THE EXERCISE >> Please carry on the Keller Group share write-up below from its last sentence. The material after it is separate.

TEXT PASSAGE >>
§ §

Keller Group
A genuinely cheap, well-run business that has just become financially stronger than it has been in a generation — and is buying back its own shares to prove the point.

How we would trade it, in plain terms
We would buy at the next day's closing price, currently about 2,368p (£23.68) a share. We would sell and accept the loss if it fell to 1,950p, and our goal price is 3,150p. That's roughly £7.80 of potential gain against £4.20 of risk — about 1.9 times as much upside as downside. We'd expect 12–18 months, and there's a natural check-in point on 4 August 2026 when the company reports its half-year results. Confidence: 3.5 out of 5.
What the company does
Keller is the world's largest ground-engineering contractor. Before anyone builds a tower, bridge, factory or motorway, the ground underneath usually has to be prepared and strengthened — deep foundations, piling, soil stabilisation. That unglamorous but essential work is what Keller does, all over the world. It's a real, cash-generating business, not a story stock.
The idea in one sentence
A genuinely cheap, well-run business that has just become financially stronger than it has been in a generation — and is buying back its own shares to prove the point.
Why it looks cheap (with the comparison spelled out)
Using the price-to-earnings ratio — how many pounds you pay for each pound of annual profit — Keller trades at about 9.7. Every comparable UK contractor is more expensive:
- Keller: about 9.7 times
- Balfour Beatty: about 14 times
- Morgan Sindall: about 13 times
- Costain: about 11 times
So it is the cheapest of the group, on a like-for-like basis.
Why we think that cheapness is unjustified
Three things. First, it throws off real cash — about £185 million of free cash a year (the spare cash after running the business), against a stock-market value of roughly £1.6 billion. Second, it earns a high return on the money shareholders have put in (around 23% — a sign of a genuinely good business, not just a cheap one). Third, and most important, its finances have flipped to a net-cash position — more cash than debt, for the first time in about 25 years. That matters because the usual fear with contractors is that a downturn plus debt sinks them; with net cash, that fear is largely removed. On top of that, its order book is at a record level, giving good visibility of future work.

§ §

DATA >>
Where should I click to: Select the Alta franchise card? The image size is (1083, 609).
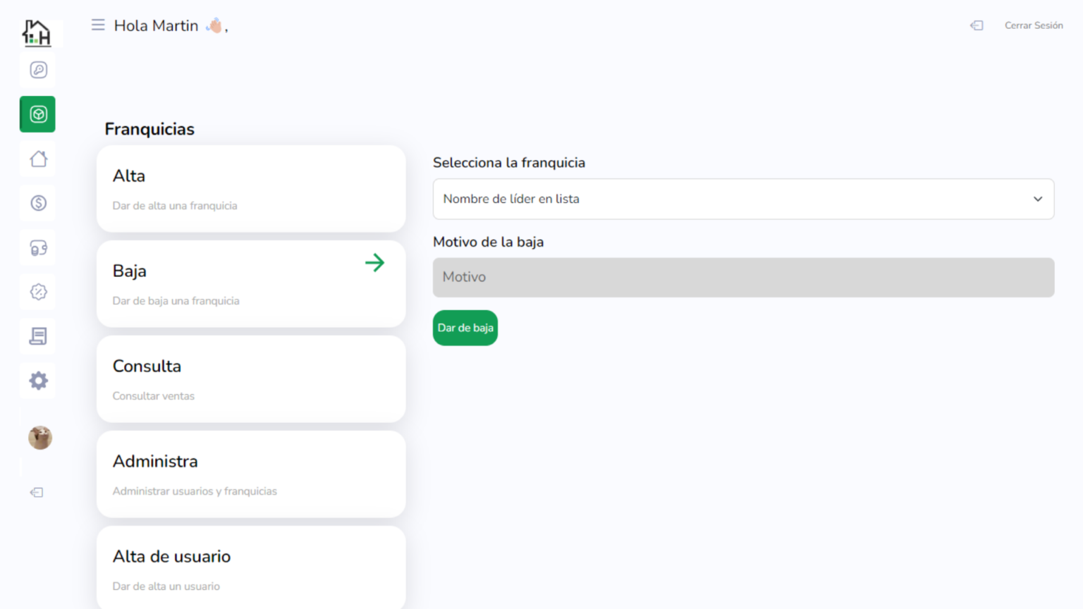[251, 189]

§ §

RESPONSE TO THIS TASK >>
What we think the market is missing
Current pricing still treats Keller as a low-margin, boom-and-bust contractor and caps the value accordingly. We think that ignores the financial transformation (net cash), the record order book, and a clear vote of confidence from management — which brings us to the signal.
Is the work actually there? (the demand behind the order book)
This is the key question for a contractor, so we checked it. North America is Keller's biggest market — about 60% of its revenue — and in 2025 it grew about 5% even as the wider US construction market shrank 2%. In other words, Keller is winning in exactly the parts that are booming: foundations for data centres (US data-centre construction is forecast at roughly $86 billion in 2026 — the single strongest construction segment), large infrastructure projects, and the wave of reshored factories (the semiconductor/industrial build-out). Its order book of about £1.5 billion is roughly half a year's revenue already booked, which gives real visibility on hitting its numbers. The honest caveat: some data-centre and federally-funded (US infrastructure bill) projects are running late, so the demand is clearly there but the timing isn't guaranteed.
The signal we are acting on
Keller is buying back its own shares — a fresh £100 million programme, on top of a £50 million one it already completed. A company repeatedly buying its own stock when it's cheap is both a sign of confidence and a historically positive, evidence-backed signal. We track this specifically — and we checked it's real: the share count has fallen from about 72 million to 69 million, so Keller is genuinely returning cash, not just buying shares to offset new ones issued to staff.
The investor checklist (the proven-investor tests)
- Returns on capital / moat — high (about 23%); scale and track record matter in a fragmented niche.
- Use of cash — a £100m buyback that genuinely shrinks the share count (72m down to 69m).
- Margin of safety — about 9.7 times earnings versus contractor peers at 11–14 times, with net cash behind it.
- Cash quality — about £185m of free cash a year.
- Balance sheet — net cash (more cash than debt) for the first time in about 25 years.
- What others believe that we don't — they treat it as boom-and-bust; the net-cash turn and record order book de-risk that.
- Insider alignment — a company buyback rather than executives buying personally — weaker here than our insider-cluster names.
Management track record (do they do what they say?)
High — the best of our shortlist. Keller has the cleanest record of doing what it promises: 2024 beat expectations, 2025 was a record year, and the first months of 2026 came in as guided. The proof is in cash — it reached its first net-cash position in about 25 years, which is the hardest number to fake. And rather than over-promise, management actively warns when a tailwind is about to fade (it flagged that some one-off project wins and a pricing benefit wouldn't repeat) — the opposite of spin. The latest results were clearly positive: record numbers, a 41% dividend increase, and a fresh £100m buyback.
What would make us wrong
Keller is still, at heart, a cyclical contractor with thin profit margins. A serious global construction slowdown would hit it on lower volumes, and a re-rating needs the building cycle to hold up. The net-cash position cushions the downside, but it doesn't remove the cyclicality. If the shares fell to 1,950p we'd accept we were wrong.
Sources: Keller's 2026 trading update and full-year results; the £100 million buyback announcement.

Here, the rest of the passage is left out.